Texas-based independent exploration and production company Talos Energy and UK-based clean energy group Storegga Geotechnologies have formed an exclusive joint venture to source, evaluate, and develop carbon capture and storage (CCS) projects along the US Gulf Coast and in the Gulf of Mexico. Areas under consideration include state and federal waters offshore Texas, Louisiana, Mississippi, and Alabama.
There are no upfront capital commitments, and the partners will share costs in the initial phases on a 50/50 basis with Talos designated the operating partner.
Talos said it and Storegga will, in collaboration, “originate and mature CCS ventures with emitters, infrastructure providers, service companies, and financing partners, among others.” As individual CCS projects are matured, each will be “ring-fenced” with separate operating agreements, financing structures, and the possibility of additional working interest partners.
In announcing the joint venture, the partners said they are “actively exploring opportunities with counterparties along the CCS value chain” but did not provide details.
The announcement said the joint venture framework combines the strengths of Talos’ offshore operational and subsurface expertise with Storegga's leading end-to-end CCS project experience. Storegga is a European leader in CCS as a lead developer of the Acorn CCS and Acorn Hydrogen projects, and also is developing a cutting-edge direct air capture project. The Acorn project is the most advanced large-scale CCS project in the UK, with final investment decision (FID) expected in 2022.
Prime Location for CCS Projects
Talos said the US Gulf Coast is a prime location for offshore CCS projects, housing some of the highest concentrations of power generation and industrial and petrochemical facilities in the US, including more than 100 that emit more than 1 million tons of carbon dioxide (CO2) annually. There is also a high density of smaller private and "middle-market" industrial sites in the region that may require CCS solutions in the future.
According to Talos, this industrial network is immediately adjacent to a large natural carbon storage province in the shallow waters of the Gulf of Mexico Shelf. The area potentially holds more than 30 gigatons of available storage in geological structures with the necessary rock properties and fluid type to effectively store significant CO2 volumes.
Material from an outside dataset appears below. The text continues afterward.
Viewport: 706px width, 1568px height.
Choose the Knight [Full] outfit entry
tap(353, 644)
With its long history as a prolific energy-producing region, the Gulf of Mexico also offers vast infrastructure and service networks and a capable labor force. Talos said these essential technical and commercial elements can supply the growing demand for large-scale CCS emissions solutions in one of the biggest industrial regions in the world.
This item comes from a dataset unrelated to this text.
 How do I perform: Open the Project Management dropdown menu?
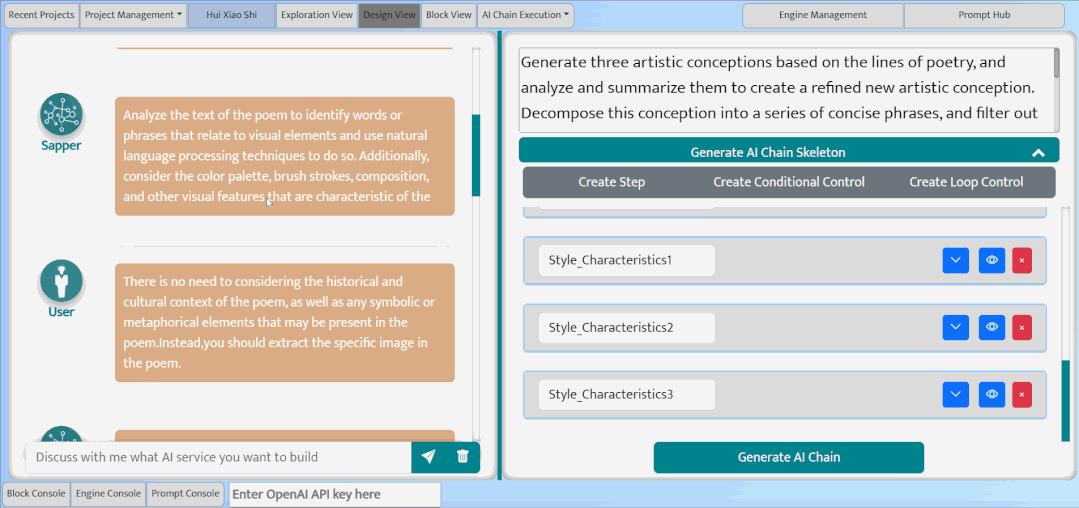click(133, 15)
Timothy S. Duncan, president and chief executive officer of Talos, said engaging in CCS projects complements the company’s operating skill set and diversifies it to seize a significant market opportunity. “We are actively working on a host of ideas and are proud to be an exclusive operating partner with a recognized leader in the rapidly evolving CCS space," Duncan said.
Nick Cooper, chief executive officer of Storegga, said, "The US Gulf Coast offers significant potential for CCS and we are delighted to be partnering with Talos.”
The announcement of the joint venture for CCS development closely followed a late May update by Talos on its ongoing environmental, social, and governance (ESG) initiatives, in which it strengthened its ESG commitments by establishing long-term emissions reductions targets and strengthening the linking of executive compensation to ESG performance.